Harkiran Rajasansi, Consul in the Foreign Policy and Diplomacy Service Section at the Consulate General of Canada in Seattle, shared more details about the organization and work of the Arctic Council. Specifically, she detailed Canada’s priorities, interests, and work as a leader on the Council. The Arctic makes up 40% of Canada’s territory; combined, Canada and Russia have sovereignty over 80% of the land in the Arctic. Ms. Rajasansi discussed contested claims from within this context, and showed how, in many cases, claims are not up for debate as far as Canada is concerned. In other cases, like the Hands Island, competition over territory is played out amicably. Ms. Rajasansi also demonstrated how Canada’s expressed priorities in the Arctic during its 2-year period of chairmanship on the Arctic Council—including promoting economic and social development and environmental protection in that region—have carried over into the U.S.’s agenda as current chairman of the Council.

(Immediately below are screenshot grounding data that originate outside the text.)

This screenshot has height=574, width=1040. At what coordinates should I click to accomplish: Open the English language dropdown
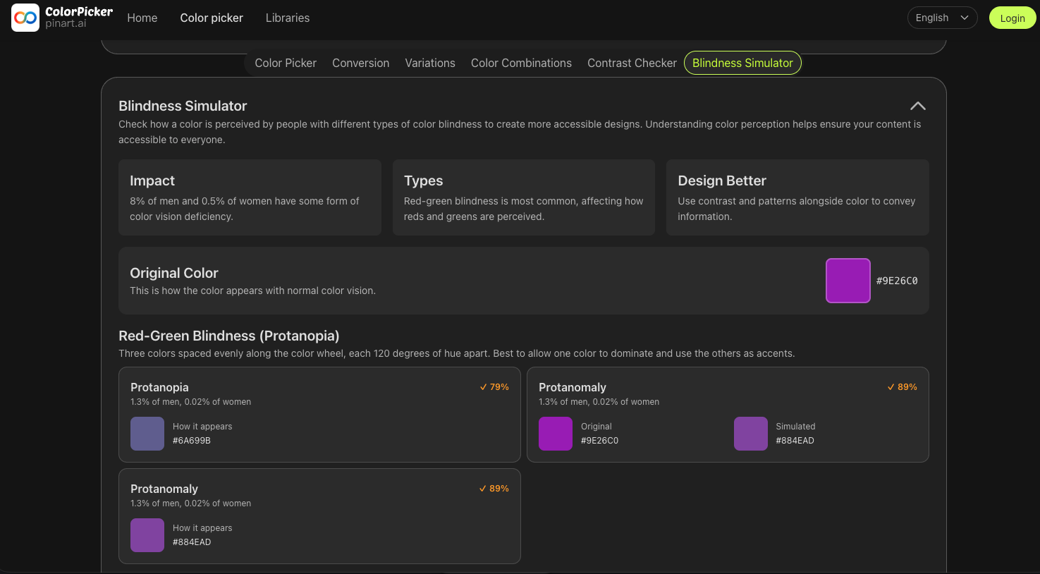pyautogui.click(x=942, y=17)
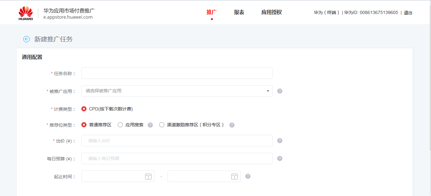Click the help icon beside 应用搜索

click(x=150, y=125)
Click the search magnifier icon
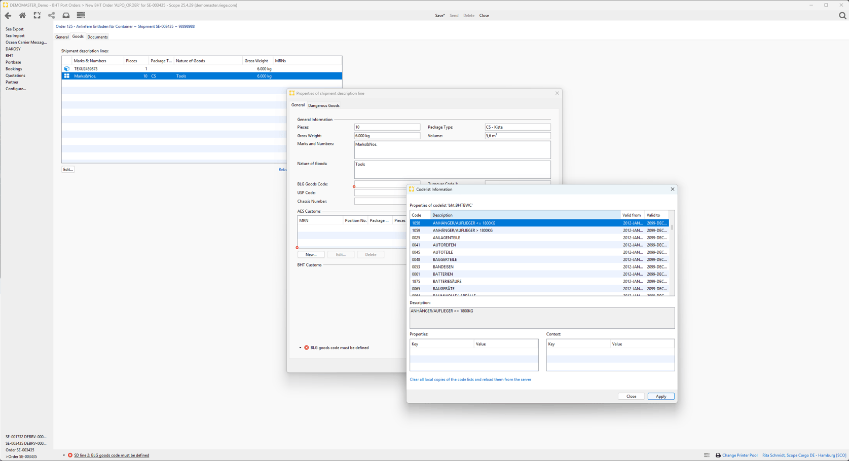 [842, 16]
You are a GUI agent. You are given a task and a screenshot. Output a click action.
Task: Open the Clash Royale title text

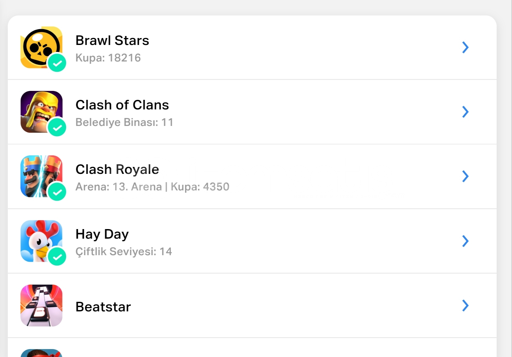(117, 169)
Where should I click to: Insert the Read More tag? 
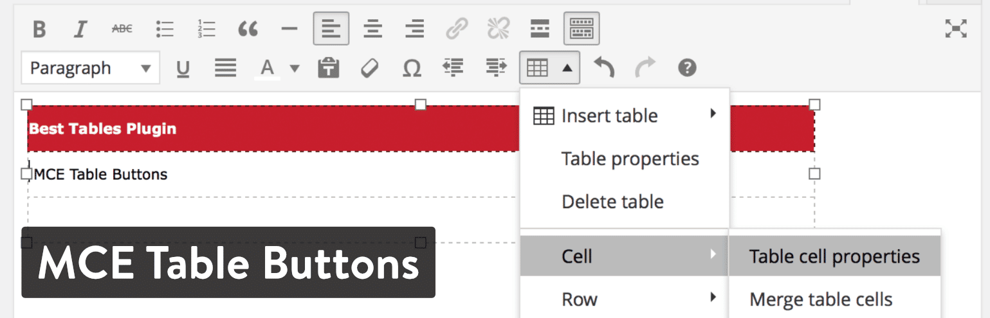(x=540, y=29)
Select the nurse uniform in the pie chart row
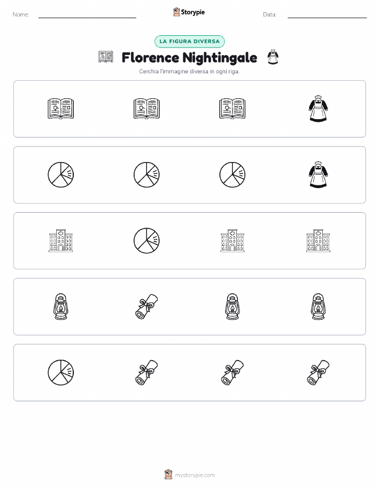 click(318, 175)
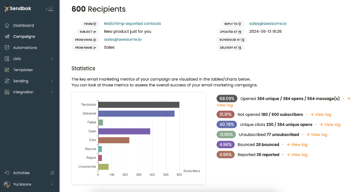
Task: Expand the Integration submenu chevron
Action: [52, 92]
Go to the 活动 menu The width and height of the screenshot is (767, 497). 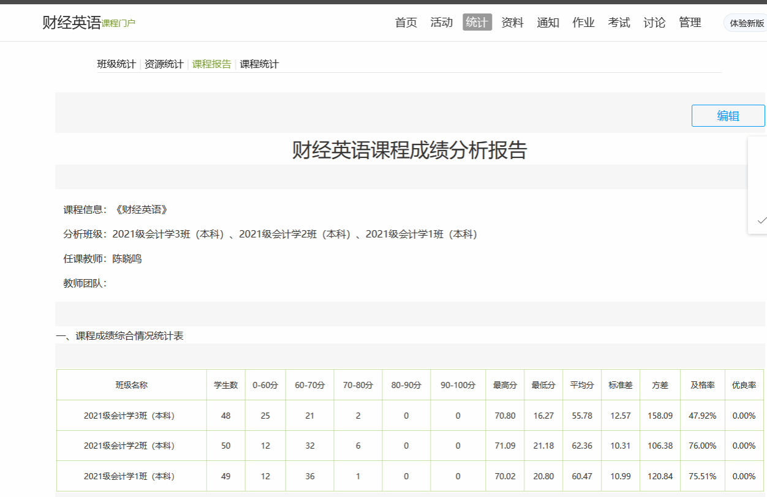(x=442, y=23)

Dr. Nadine Fabbi continued the discussion around contested claims in the Arctic by focusing specifically on the rights and interests of Indigenous communities in that region, and in the Canadian Arctic in particular. Dr. Fabbi took time to present the case of the Inuit and the establishment of the Nunavut territory in northern Canada. She used this as an example of a modern indigenous movement that has reshaped Canada’s map in order to reflect the longstanding claims of Indigenous Peoples to territory. She revealed how indigenous communities in the Arctic have effectively adapted the language and defense of their claims in order to continuously confront changing geopolitics—and showed how the permanent participation of 6 Indigenous organizations on the Arctic Council is proof of the radical success of Indigenous communities in the Arctic. The impacts of climate change in the Arctic are, in Dr. Fabbi’s words, “depressing”; but the successes of indigenous peoples in the Canadian Arctic in asserting land claims and defending territorial integrity offer an optimistic flipside to emerging issues.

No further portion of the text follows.